Wednesday, 21 May 2008

Using Hebrew in the Pastoral Ministry I

Questions are frequently raised about the value of Hebrew for the Pastoral ministry (see for example the debate here). The pain of learning Hebrew is thought too high for the limited gains that a busy Pastor can draw form working with the OT Hebrew.

I thought over the next few posts I would address three reasons that we might think like this.

Firstly, at the most fundamental level, some might argue that since the NT is the final revelation of God, the 'shadowy' OT is of limited value – and with it the study of Hebrew. Now that we have the superior NT we don't need the OT (good as it may have been at the time). So, I know one well known preacher who never preaches on the OT. He doesn't deny that the OT is the word of God but argues that since we are NT Christians, he should concentrate his efforts on the NT. Now, I imagine that very few evangelicals would express it this way, but nevertheless this can be our underlying, sub-conscious attitude to the OT. The NT is where the action is and we preach the OT occasionally to ease our consciences. However, it is worth reminding ourselves that when Paul says this he had the OT in mind:

2 Tim3:16 All Scripture is God-breathed and is useful for teaching, rebuking, correcting and training in righteousness, 17 so that the man of God may be thoroughly equipped for every good work.

Now, the NT is Scripture too and brings all of these benefits, but the OT – on its own if you like - is able to thoroughly equip us for every good work. And if we don't have that conviction about the OT then we will never give it the place it deserves.

Further, the OT does give us so much value that we would lose if we only preached from the NT. It is not so much that the OT gives us anything we would lack if we didn't have it. Rather, I think, it fleshes out and exemplifies much of what the NT teaches.

Take the example of Romans 6:22 But now [...] you have been set free from sin and have become slaves of God.

You get much of the same imagery in Jeremiah 30:8-9

8 "And it shall come to pass in that day, declares the LORD of hosts, that I will break his yoke from off your neck, and I will burst your bonds, and foreigners shall no more make a servant of him. 9 But they shall serve the LORD their God and David their king, whom I will raise up for them.

But why preach on these verses when you have Romans 6:22? Well, the problem is that when we read of being enslaved to God in Romans 6 it can evoke a negative image to us because of contemporary examples of slavery or because of our post-modern distaste for authority.
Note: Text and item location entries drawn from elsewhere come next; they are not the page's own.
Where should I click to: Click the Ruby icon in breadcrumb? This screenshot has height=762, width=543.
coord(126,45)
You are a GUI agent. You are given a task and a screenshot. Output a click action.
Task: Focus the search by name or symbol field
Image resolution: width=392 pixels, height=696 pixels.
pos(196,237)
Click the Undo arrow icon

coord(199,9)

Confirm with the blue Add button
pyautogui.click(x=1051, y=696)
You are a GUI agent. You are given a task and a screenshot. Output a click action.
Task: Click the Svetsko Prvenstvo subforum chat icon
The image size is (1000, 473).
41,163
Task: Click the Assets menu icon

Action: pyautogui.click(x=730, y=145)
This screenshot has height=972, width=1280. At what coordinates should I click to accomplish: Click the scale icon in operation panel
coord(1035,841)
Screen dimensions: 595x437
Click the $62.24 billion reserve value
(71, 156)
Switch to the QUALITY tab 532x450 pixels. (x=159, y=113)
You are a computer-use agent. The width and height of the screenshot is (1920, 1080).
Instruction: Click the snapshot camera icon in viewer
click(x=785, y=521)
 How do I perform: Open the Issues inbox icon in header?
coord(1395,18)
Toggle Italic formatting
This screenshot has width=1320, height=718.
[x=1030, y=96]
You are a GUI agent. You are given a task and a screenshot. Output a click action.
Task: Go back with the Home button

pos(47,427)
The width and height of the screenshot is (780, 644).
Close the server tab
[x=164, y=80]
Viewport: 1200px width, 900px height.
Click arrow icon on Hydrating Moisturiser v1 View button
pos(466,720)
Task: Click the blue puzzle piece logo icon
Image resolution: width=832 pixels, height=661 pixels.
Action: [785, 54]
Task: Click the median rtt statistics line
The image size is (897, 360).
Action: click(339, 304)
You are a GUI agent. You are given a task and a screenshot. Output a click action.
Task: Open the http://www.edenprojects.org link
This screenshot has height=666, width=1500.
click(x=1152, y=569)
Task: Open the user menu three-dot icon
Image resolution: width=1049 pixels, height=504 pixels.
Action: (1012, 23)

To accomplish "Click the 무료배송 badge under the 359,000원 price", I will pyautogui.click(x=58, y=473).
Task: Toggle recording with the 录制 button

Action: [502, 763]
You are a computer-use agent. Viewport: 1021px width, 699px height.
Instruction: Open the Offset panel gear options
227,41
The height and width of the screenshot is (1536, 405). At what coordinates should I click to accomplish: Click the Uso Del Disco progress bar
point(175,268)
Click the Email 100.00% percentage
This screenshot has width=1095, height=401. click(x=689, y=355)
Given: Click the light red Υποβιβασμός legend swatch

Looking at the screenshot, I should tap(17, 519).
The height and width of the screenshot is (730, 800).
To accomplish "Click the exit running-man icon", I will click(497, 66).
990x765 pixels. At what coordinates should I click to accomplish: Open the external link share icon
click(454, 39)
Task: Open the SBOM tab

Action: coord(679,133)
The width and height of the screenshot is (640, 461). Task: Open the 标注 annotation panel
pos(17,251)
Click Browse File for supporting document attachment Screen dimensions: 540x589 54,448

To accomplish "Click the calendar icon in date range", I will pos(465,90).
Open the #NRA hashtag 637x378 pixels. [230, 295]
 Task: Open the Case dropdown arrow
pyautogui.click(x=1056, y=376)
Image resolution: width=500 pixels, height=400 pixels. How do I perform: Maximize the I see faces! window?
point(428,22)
But actually it is Jeremiah – who expands on what slavery actually looks like, who helps us to understand it:

10 "Then fear not, O Jacob my servant, declares the LORD nor be dismayed, O Israel; for behold, I will save you from far away, and your offspring from the land of their captivity. Jacob shall return and have quiet and ease, and none shall make him afraid.

You see being God's slave is not a negative thing. It is not what we would describe as servitude – it is not slavery in the modern sense at all– no it is a life of quiet, of ease of not being made afraid. It is a life verse with God on our side to save us. It is being in a relationship with God where he makes an end of our enemies. Jeremiah helps us see what a positive thing slavery to God is. That it is more the idea of being bound to someone in a dependent relationship rather than being mistreated and cruelly worked to death. I think Paul expected his readers to read his words on slavery with an OT understanding. So the OT and the NT complement each other so well that we can't neglect the OT without impoverishing our understanding.